Martinez brought many skills to the plate: timing, confidence, an exquisite coordination between two hands on the bat and slightly elevated left foot that preceded each swing. But no component of his game — or his life, for that matter — was more essential than an unwavering trust in the big picture.
Martinez, who didn’t play a full season in the big leagues until he was 27, would seem to fulfill the definition of “late bloomer.”
Actually, he was wholly bloomed at the age of 24, when he led the Calgary Cannons — the Mariners’ Triple-A affiliate in 1987 —in virtually every offensive category.
His defense at third base was solid. Nobody saw him accumulating Gold Glove awards at the next level, but he had reactions and the arm required at a hot corner.
One problem: The Mariners, who had many needs as a franchise entering its second decade of futility, were not yearning for a third baseman. Jim Presley was selected to the 1986 AL All-Star team. Presley had power and, at 24, his prime years were in front of him, so Martinez was confined in Calgary.
When Presley’s career stalled after his breakout season, former general manager Woody Woodward identified Martinez as the team’s starting third baseman in 1989. He struggled with the transition, and after 35 games, a player who had nothing left to prove in Triple-A was sent back to Triple-A.
As the Harry Chapin song goes, “another man might have been angry, another man might have been hurt.” Martinez took the plane ticket to Calgary and stuffed it in his shirt.
Martinez got another shot at starting in 1990 and was off and running, winning the first of his two league batting championships in 1992. The bumpy road to the bigs was over, but more bumps awaited. He tore a hamstring tripping on a seam of artificial turf during a 1993 exhibition game in Vancouver, B.C.
Limited by the injury to 42 games in ‘93, all systems were go for Edgar the following spring. In his first at-bat, he got hit by a pitch that broke his wrist.

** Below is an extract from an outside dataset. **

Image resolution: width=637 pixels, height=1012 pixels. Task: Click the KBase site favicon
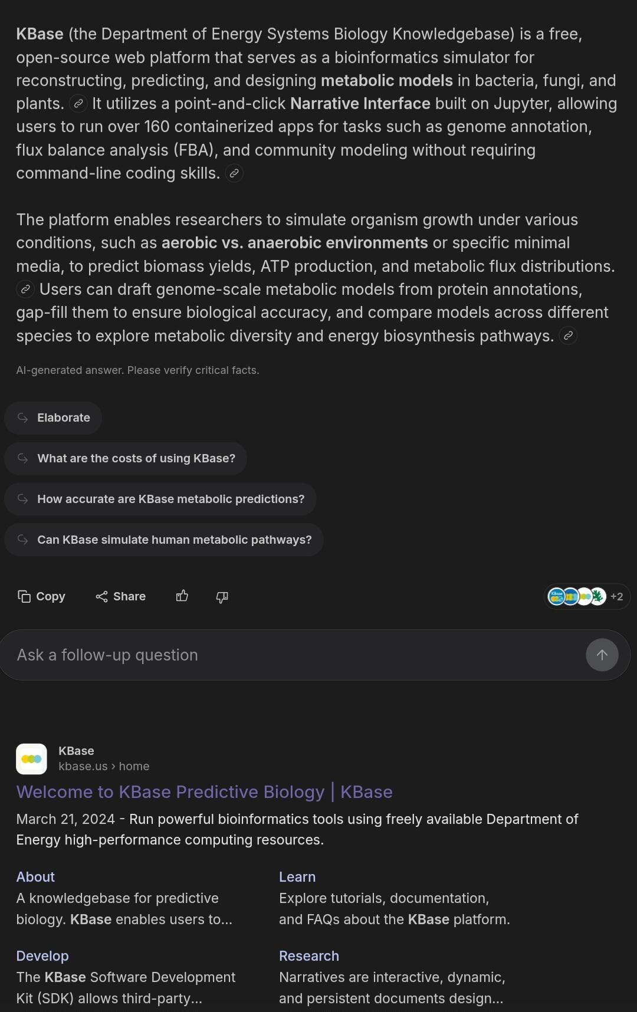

Upon recovering, he played 89 games in the infamous season cut short by a labor lockout. Edgar Martinez at this point was 31, a one-time batting champion whose career had been derailed by misguided roster decisions, fluke injuries, and a general perception that prosperity on the diamond wasn’t in the cards.
Polite and professional as an interview subject, Martinez never delivered candid quotes at the rapid rate of, say, All-Pro motormouth Richard Sherman. But he knew, deep down, the best was yet to come.

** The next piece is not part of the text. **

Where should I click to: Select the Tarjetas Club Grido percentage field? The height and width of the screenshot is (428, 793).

He raked in 1995, keeping the Mariners in contention after Ken Griffey Jr. suffered the wrist injury that presumably doomed them. The best-of-five playoff shootout against the Yankees turned into the Edgar Martinez Show.
The show earned enough boffo reviews to build the ballpark that saved Seattle’s franchise.
A pro athlete’s prime is thought to be between the ages of 27 and 30. Martinez put together most of the best years of his career after he turned 32.
By the time he was done, he had put together a Hall of Fame candidacy that was legitimate, if slowly developed.
Martinez was selected by 36.2 percent of the baseball writers in 2010, his first year on a ballot that sets its inclusion bar at 75 percent. Four years later, he fell to 25.2 percent.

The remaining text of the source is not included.